= TASK DETAILS =
The answer should consist of all the records, copied exactly.

-=-=-

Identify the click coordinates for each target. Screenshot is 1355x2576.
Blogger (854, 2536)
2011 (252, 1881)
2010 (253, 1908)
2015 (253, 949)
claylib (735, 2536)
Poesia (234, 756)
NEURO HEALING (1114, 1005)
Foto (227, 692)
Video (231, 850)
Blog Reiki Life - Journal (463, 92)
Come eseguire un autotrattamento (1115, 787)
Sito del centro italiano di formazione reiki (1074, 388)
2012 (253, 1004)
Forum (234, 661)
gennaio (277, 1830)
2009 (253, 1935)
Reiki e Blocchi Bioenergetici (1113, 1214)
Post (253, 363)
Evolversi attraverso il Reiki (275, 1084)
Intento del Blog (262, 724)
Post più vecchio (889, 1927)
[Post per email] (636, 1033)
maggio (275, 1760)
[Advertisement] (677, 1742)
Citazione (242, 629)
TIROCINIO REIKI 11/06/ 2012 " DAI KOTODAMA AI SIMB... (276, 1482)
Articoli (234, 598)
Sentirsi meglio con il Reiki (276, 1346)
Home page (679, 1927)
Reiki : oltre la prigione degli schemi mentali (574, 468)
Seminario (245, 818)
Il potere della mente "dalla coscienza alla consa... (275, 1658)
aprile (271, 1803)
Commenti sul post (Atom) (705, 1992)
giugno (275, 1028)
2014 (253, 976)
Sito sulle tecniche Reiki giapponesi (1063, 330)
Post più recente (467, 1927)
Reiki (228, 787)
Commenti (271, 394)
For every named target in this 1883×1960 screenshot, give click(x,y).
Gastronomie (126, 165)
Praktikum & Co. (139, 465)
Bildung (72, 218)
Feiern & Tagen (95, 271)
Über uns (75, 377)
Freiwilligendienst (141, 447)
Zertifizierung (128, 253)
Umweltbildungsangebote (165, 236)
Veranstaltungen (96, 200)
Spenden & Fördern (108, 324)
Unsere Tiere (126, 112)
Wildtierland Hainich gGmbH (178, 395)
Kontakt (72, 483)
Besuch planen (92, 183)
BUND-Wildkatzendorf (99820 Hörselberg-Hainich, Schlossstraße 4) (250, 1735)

-=-=-

= RESPONSE FOR THIS EXERCISE =
Identify the click coordinates for each target. Screenshot is 1355x2576.
Blogger (854, 2536)
2011 (252, 1881)
2010 (253, 1908)
2015 (253, 949)
claylib (735, 2536)
Poesia (234, 756)
NEURO HEALING (1114, 1005)
Foto (227, 692)
Video (231, 850)
Blog Reiki Life - Journal (463, 92)
Come eseguire un autotrattamento (1115, 787)
Sito del centro italiano di formazione reiki (1074, 388)
2012 (253, 1004)
Forum (234, 661)
gennaio (277, 1830)
2009 (253, 1935)
Reiki e Blocchi Bioenergetici (1113, 1214)
Post (253, 363)
Evolversi attraverso il Reiki (275, 1084)
Intento del Blog (262, 724)
Post più vecchio (889, 1927)
[Post per email] (636, 1033)
maggio (275, 1760)
[Advertisement] (677, 1742)
Citazione (242, 629)
TIROCINIO REIKI 11/06/ 2012 " DAI KOTODAMA AI SIMB... (276, 1482)
Articoli (234, 598)
Sentirsi meglio con il Reiki (276, 1346)
Home page (679, 1927)
Reiki : oltre la prigione degli schemi mentali (574, 468)
Seminario (245, 818)
Il potere della mente "dalla coscienza alla consa... (275, 1658)
aprile (271, 1803)
Commenti sul post (Atom) (705, 1992)
giugno (275, 1028)
2014 (253, 976)
Sito sulle tecniche Reiki giapponesi (1063, 330)
Post più recente (467, 1927)
Reiki (228, 787)
Commenti (271, 394)
For every named target in this 1883×1960 screenshot, give click(x,y).
Gastronomie (126, 165)
Praktikum & Co. (139, 465)
Bildung (72, 218)
Feiern & Tagen (95, 271)
Über uns (75, 377)
Freiwilligendienst (141, 447)
Zertifizierung (128, 253)
Umweltbildungsangebote (165, 236)
Veranstaltungen (96, 200)
Spenden & Fördern (108, 324)
Unsere Tiere (126, 112)
Wildtierland Hainich gGmbH (178, 395)
Kontakt (72, 483)
Besuch planen (92, 183)
BUND-Wildkatzendorf (99820 Hörselberg-Hainich, Schlossstraße 4) (250, 1735)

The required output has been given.